La leader dei Verdi agli Esteri: la prima tappa al cospetto della NATO

La nuova coalizione di governo si fonda su un programma intitolato “Mehr Fortschritt wagen” (Osare più progresso), incentrato su 6 ambiti prioritari: digitalizzazione, protezione del clima, sicurezza sociale, famiglia ed educazione, libertà e sicurezza, politica estera. Vedremo in seguito per quali ragioni questo programma rischia di risultare socialmente ed internazionalmente regressivo. La distribuzione dei dicasteri chiave all’interno del governo è però già di per sé significativa del suo orientamento politico: oltre alla cancelleria, la SPD mantiene per sé alcuni dipartimenti chiave come quello dell’interno o quello della difesa, mentre ne cede alcuni di peso alla FDP ed ai Verdi. I liberali mettono le mani sui trasporti, sull’istruzione ma soprattutto sul cruciale Ministero delle Finanze, occupato da Christian Lindner, che promette un ritorno all’era dell’austerità di Wolfgang Schäuble dopo l’interregno di Olaf Scholz. I Verdi invece si accaparrano i dipartimenti chiave per il loro programma: economia e protezione dell’ambiente (diretto dal vice-cancelliere Robert Habeck), alimentazione e agricoltura, famiglia e gioventù, ma soprattutto l’ambito Ministero degli esteri, affidato alla star dei Grüne Annalena Baerbock (di cui avevamo ricostruito le torbide frequentazioni in questo articolo).
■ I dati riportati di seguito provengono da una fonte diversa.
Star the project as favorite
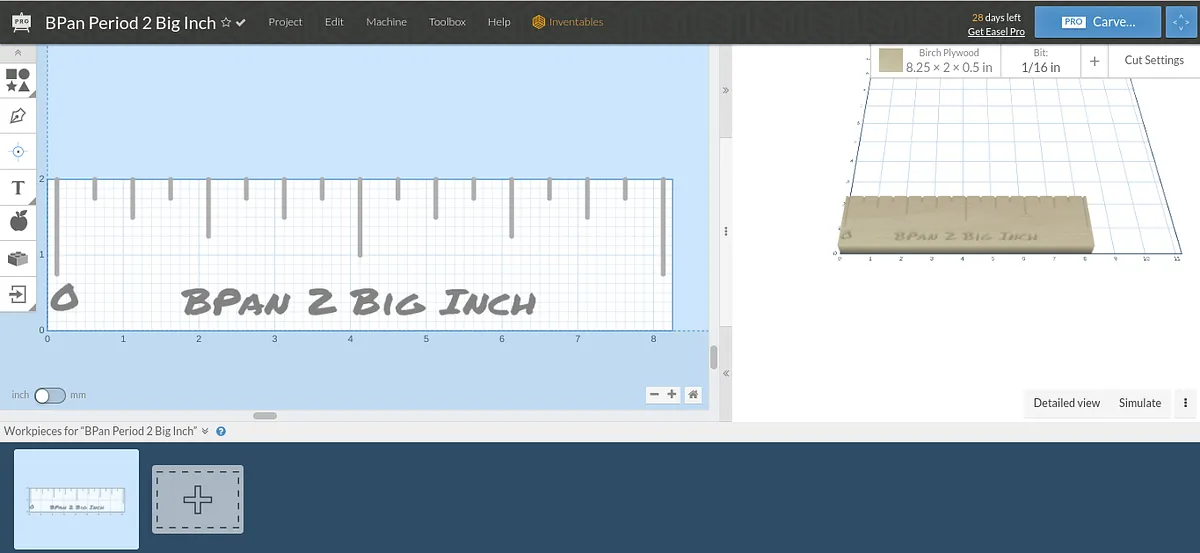 (x=226, y=22)
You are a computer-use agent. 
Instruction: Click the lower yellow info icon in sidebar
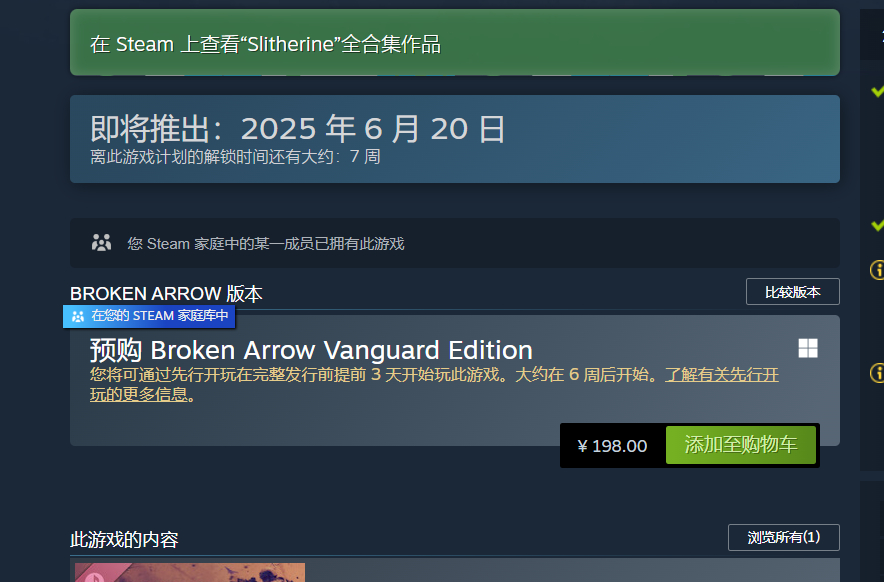tap(877, 373)
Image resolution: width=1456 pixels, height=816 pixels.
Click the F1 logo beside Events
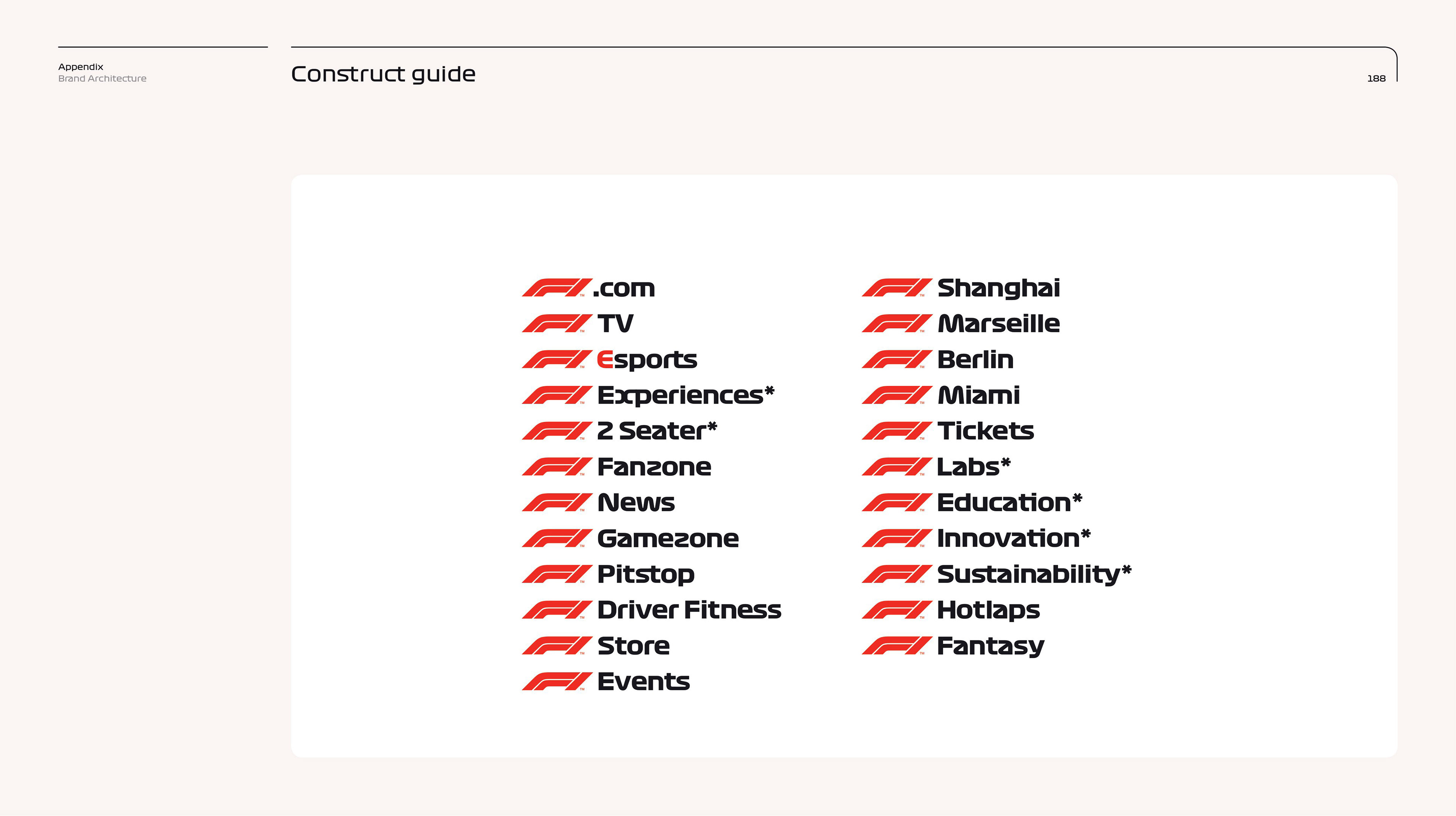(x=557, y=681)
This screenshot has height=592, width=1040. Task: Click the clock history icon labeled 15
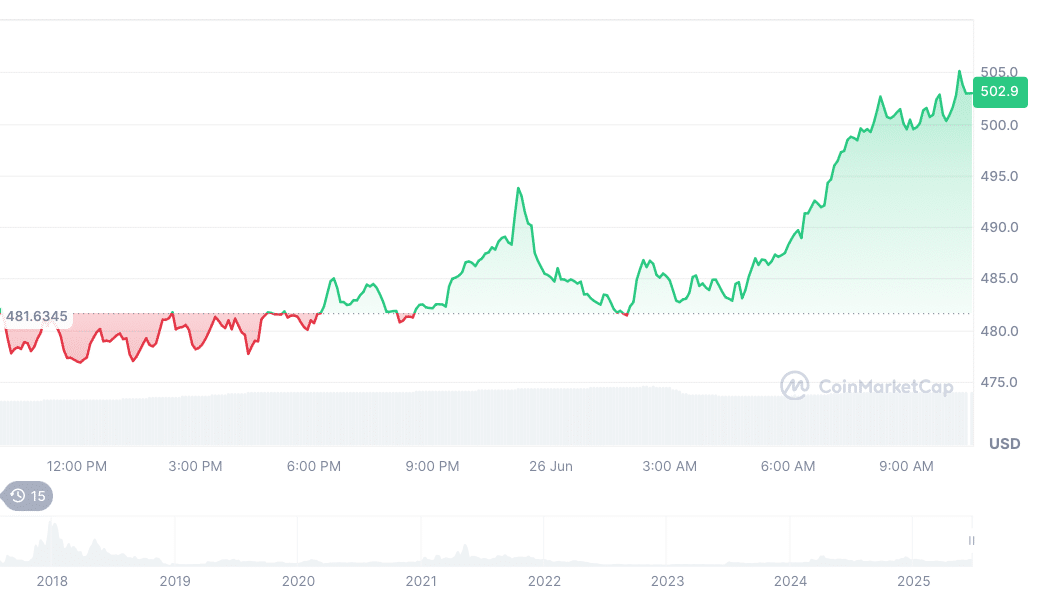coord(28,496)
Prima tappa della neo-ministra degli esteri verde: Bruxelles, al cospetto della NATO!

La neo-ministra degli Esteri non ha atteso molto prima di chiarire le sue intenzioni: poco dopo la sua investitura ha dichiarato che “siamo fermamente attaccati all’unificazione europea, all’alleanza transatlantica e ai nostri impegni multilaterali”. Tradotto: la Germania non cambierà rotta in politica estera, al contrario continuerà ad imporre politiche neoliberali ai paesi dell’Europa del Sud, a fomentare guerre imperialiste in tutto il mondo e a sfruttare le risorse ed i popoli dei paesi in via di sviluppo (come questo portale aveva segnalato già in tempi non sospetti: vedi qui). Le sue prime visite all’estero confermano questa impressione: dopo essersi recata a Parigi, dove ha incontrato il ministro degli esteri di Emmanuel Macron, Baerbock ha incontrato a Bruxelles l’alto rappresentante dell’UE per la politica estera Josep Borrell, il segretario generale della NATO Jens Stoltenberg e l’inviato statunitense per il clima John Kerry (già segretario di Stato sotto Barack Obama). Non c’è che dire, una gran bella compagnia per promuovere “un’Europa pacifica, sociale ed ecologica”!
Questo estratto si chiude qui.